Deutschland hat es gerade wieder schwer. Östlich von Hameln sammelt die gut getarnte Filiale einer bekannten Schweizer Spiesserpartei Wähler engros und besetzt mit den falschen Absichten die richtigen Themen. Westlich von Hameln betätigen sich kostümierte Ratten als Menschenfänger, und bundesweit muss man nun feststellen, dass Geiz nicht immer geil und Start-ups nicht immer lustig sind. Das ist eine harte Lektion für ein Volk, das hippe Jungunternehmen stets mit Internet und Internet immer mit gratis oder mindestens billig gleichsetzt.

Angestossen hat den Lernprozess Uber, diese Pseudotaxizentrale aus dem sonnigen Kalifornien. Sie gehört zu den Klitschen, die fröhlich „Nutzen ist besser als besitzen!“ singen und sich damit eine rasch wachsende Gemeinde auf den einschlägigen sozialen Rummelplätzen geschaffen haben. Sie hat sich der Share-Ökonomie verschrieben, was nach öko klingt und gerade ungemein zieht. Ihr Produkt ist eine App, über die sich Privatwagen bestellen lassen, die einen um rund ein Drittel billiger von hier nach dort karren als ein Taxi.

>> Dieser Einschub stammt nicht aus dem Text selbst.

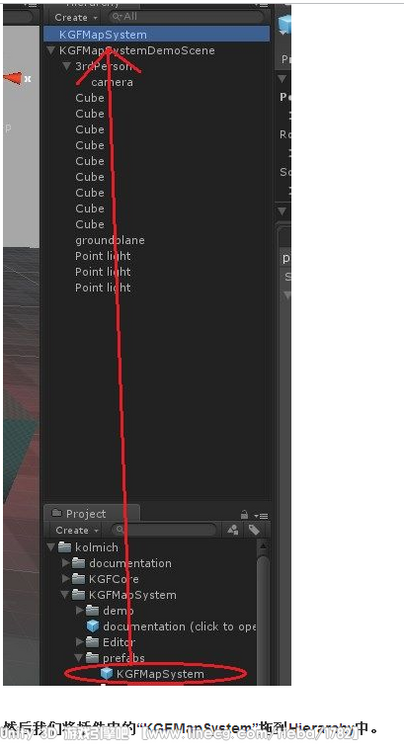Select the camera object under 3rdPerson
The width and height of the screenshot is (404, 750).
click(x=112, y=82)
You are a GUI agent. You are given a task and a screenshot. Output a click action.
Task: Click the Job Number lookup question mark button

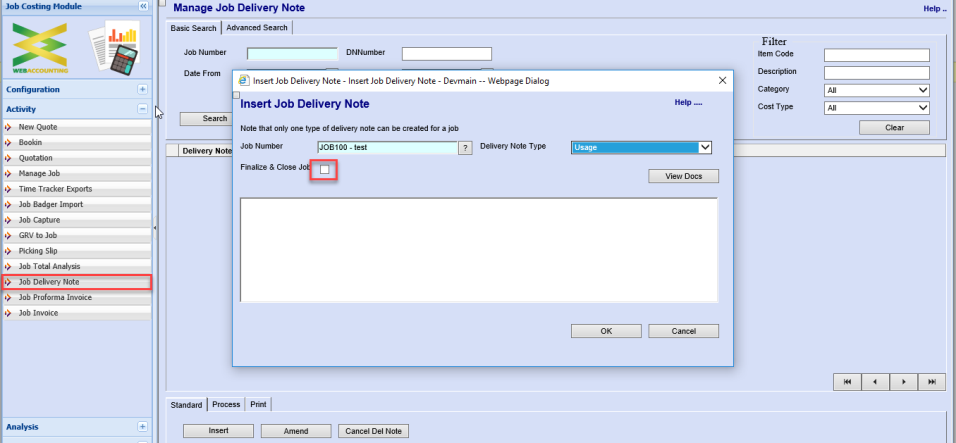point(465,148)
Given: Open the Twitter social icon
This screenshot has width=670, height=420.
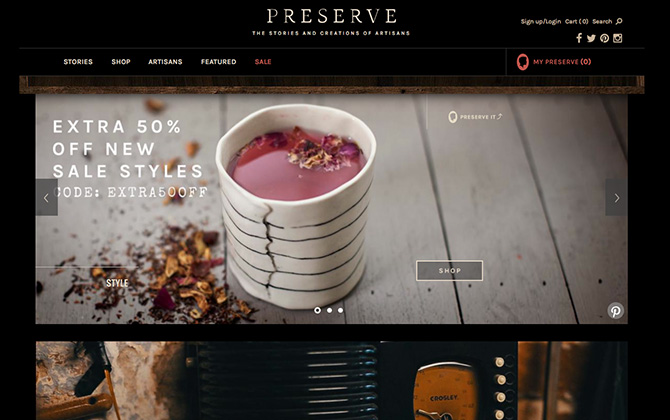Looking at the screenshot, I should [x=591, y=38].
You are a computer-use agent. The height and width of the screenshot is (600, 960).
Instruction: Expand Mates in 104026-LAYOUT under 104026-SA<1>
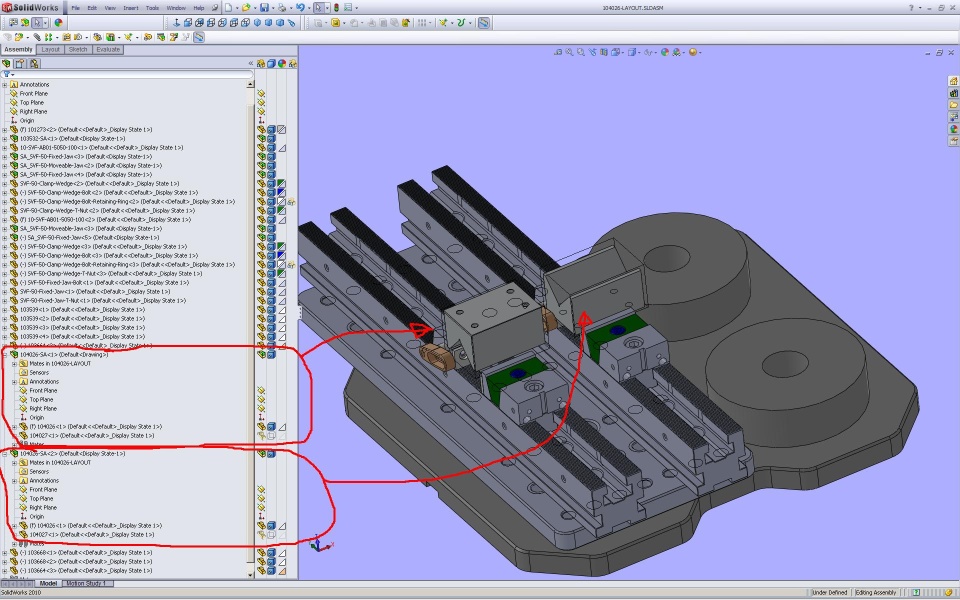(x=13, y=364)

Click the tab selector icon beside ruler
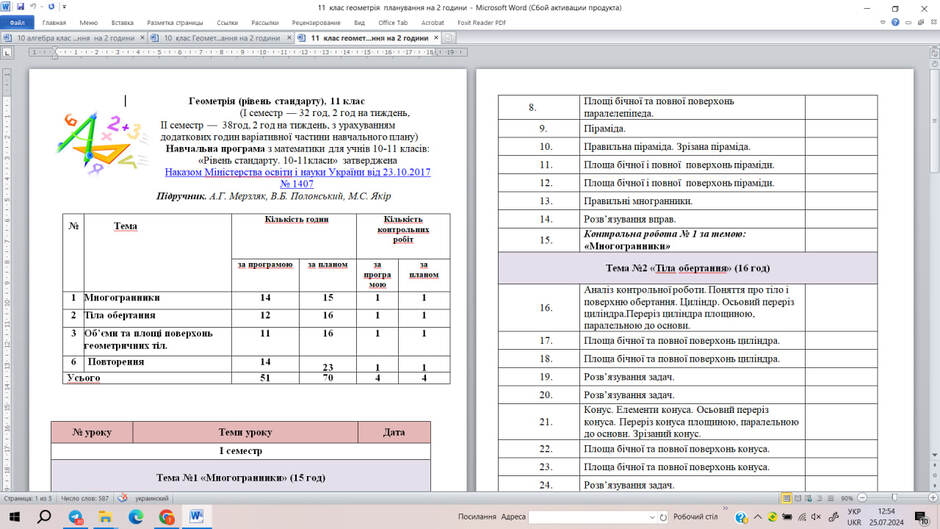click(7, 53)
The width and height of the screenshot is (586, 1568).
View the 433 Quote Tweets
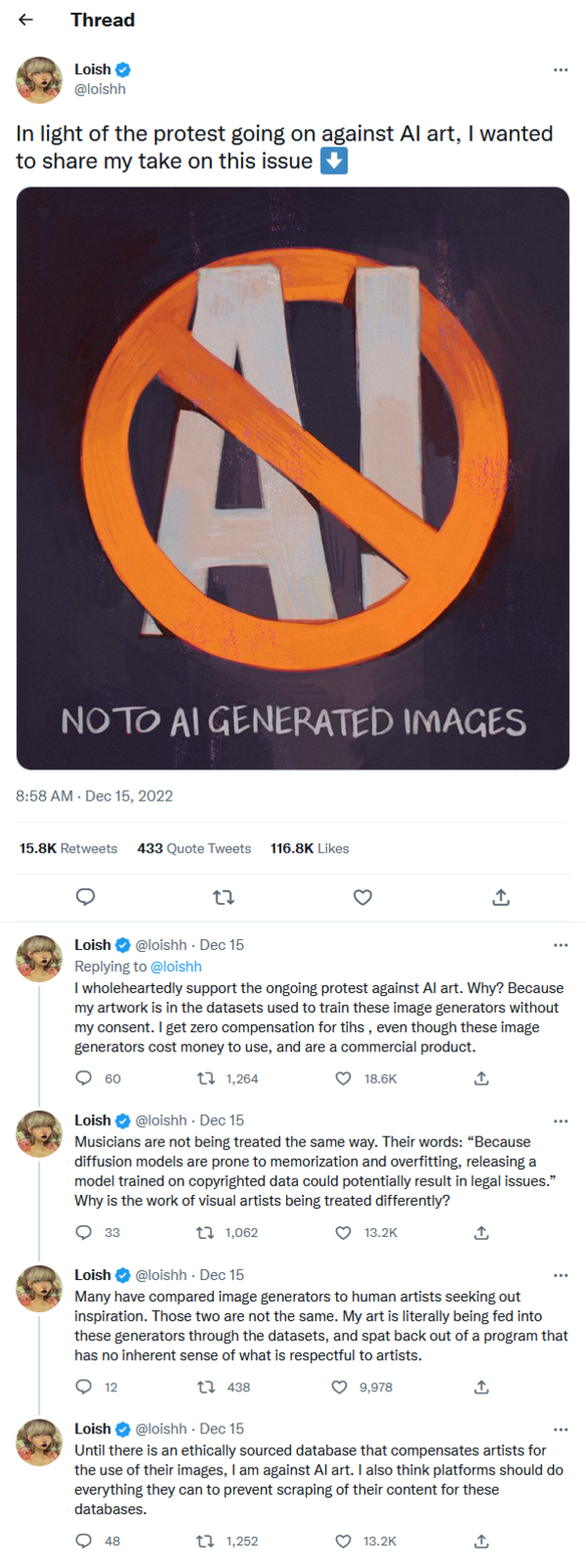pyautogui.click(x=193, y=847)
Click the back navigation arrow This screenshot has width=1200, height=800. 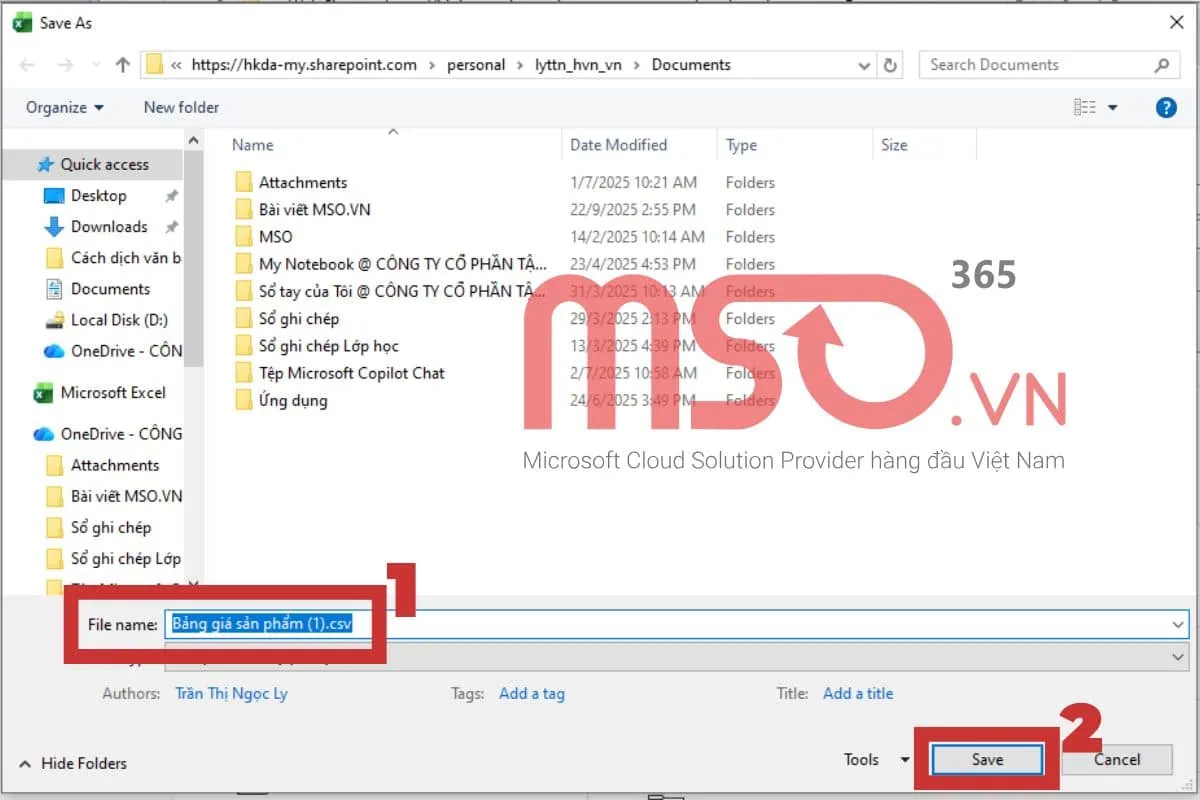[x=27, y=64]
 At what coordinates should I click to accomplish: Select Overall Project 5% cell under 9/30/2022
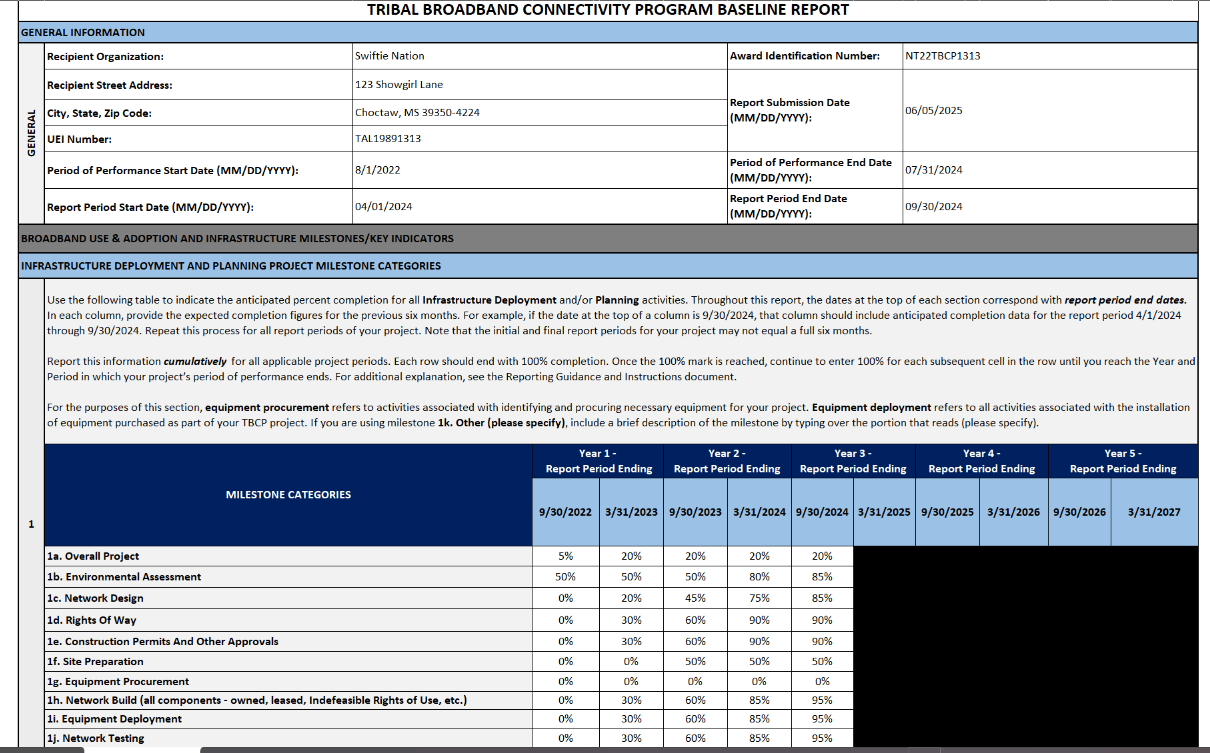(x=565, y=556)
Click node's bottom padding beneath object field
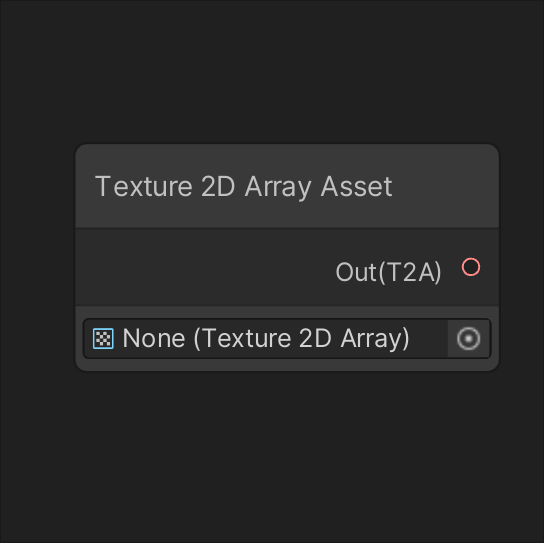Viewport: 544px width, 543px height. click(x=287, y=364)
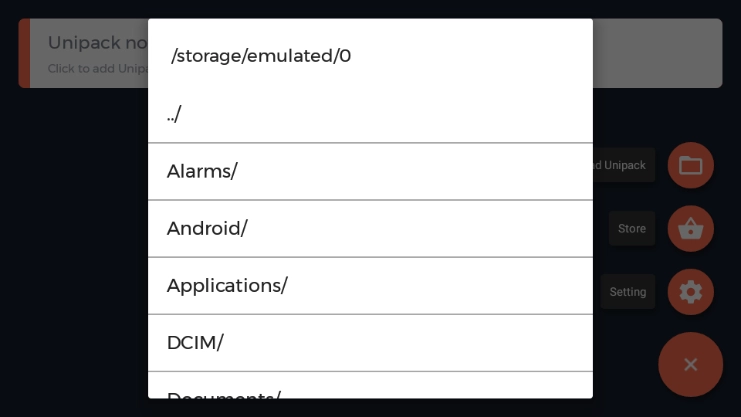Close the floating menu with X button
Screen dimensions: 741x417
[x=690, y=364]

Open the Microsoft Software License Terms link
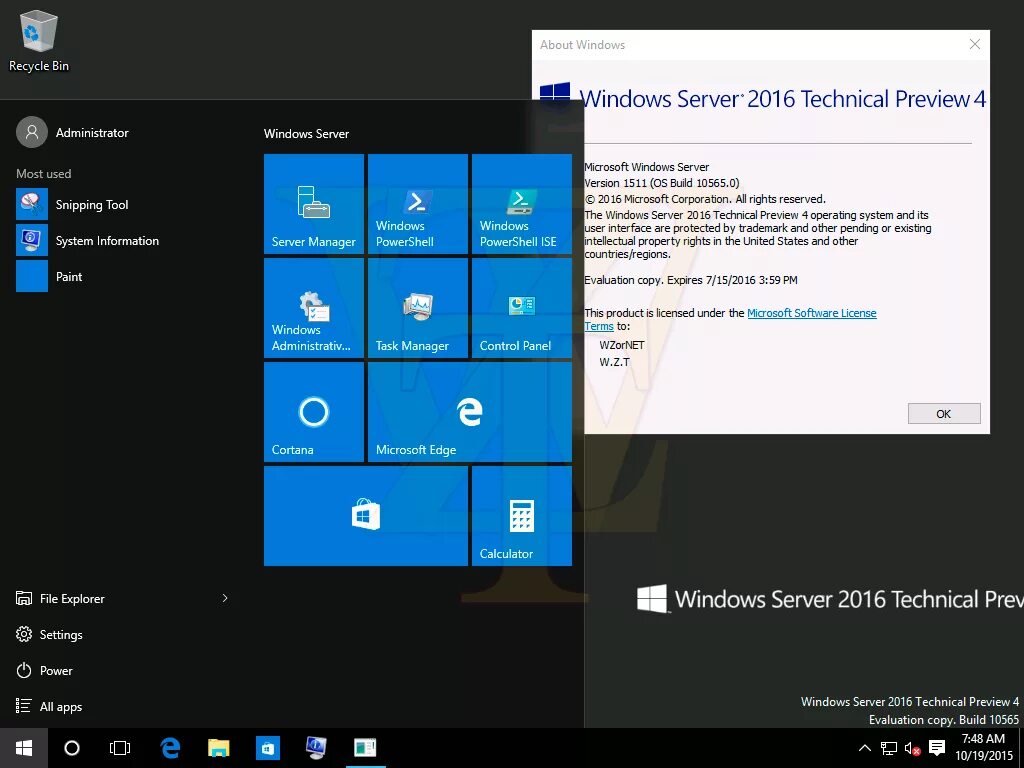pos(812,312)
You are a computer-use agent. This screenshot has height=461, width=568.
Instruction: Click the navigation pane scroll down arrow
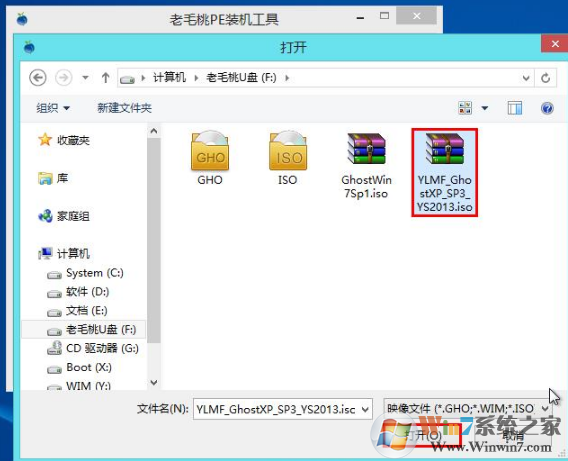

Sowas gefällt natürlich Schnäppchenjägern genauso wie Schwarzarbeitern und Steueroptimierern. Nur die Taxifahrer fingen an zu nörgeln. „Warum brauchen die keine Genehmigung und wir schon? Wieso dürfen die ohne Taxiprüfung? Wie sieht es mit Gesundheitschecks aus, mit Fahrzeugkontrollen? Versicherungen?“ Da haben sie allerdings recht, all das soll ja dem Wohl des Passagiers dienen, ist aber nicht gratis zu haben. So sah es dann auch das Landgericht Frankfurt. Es verbot Uber bis auf Weiteres die Vermittlung von Fahrten, und zwar bundesweit. Die Taxeler nahmen das Urteil dankend entgegen. Uber hingegen liess umgehend ausrichten, man scheisse auf den deutschen Rechtsstaat und werde „seine Tätigkeit in ganz Deutschland fortführen. Der Fortschritt lässt sich nicht ausbremsen.“

Und warum meint sich ein Start-up so etwas leisten zu können? Weil es eben weder klein noch sympathisch ist und dazu noch ein paar finstere Mächte samt zugehörigen Milliarden im Rücken hat. Dabei sind etwa Goldmann Sachs, Jeff Bezos (Amazon) und – Sie erraten es nicht! – mein immerwährender Liebling Google natürlich. Den Freunden von Verschwörungstheorien sei hier auch noch verraten, dass Uber ein Liebling der amerikanischen Tea Party ist. Grover Norquist, eines ihrer übelsten Mitglieder, soll letzthin gesagt haben: „Heute gibt es zwei politische Bewegungen in Amerika. Die eine steht auf der Seite von Uber, die andere auf der Seite der Steuerbehörden. Entscheide dich.“

Also, Deutschland, so schwer kann diese Entscheidung ja nicht sein, nicht wahr?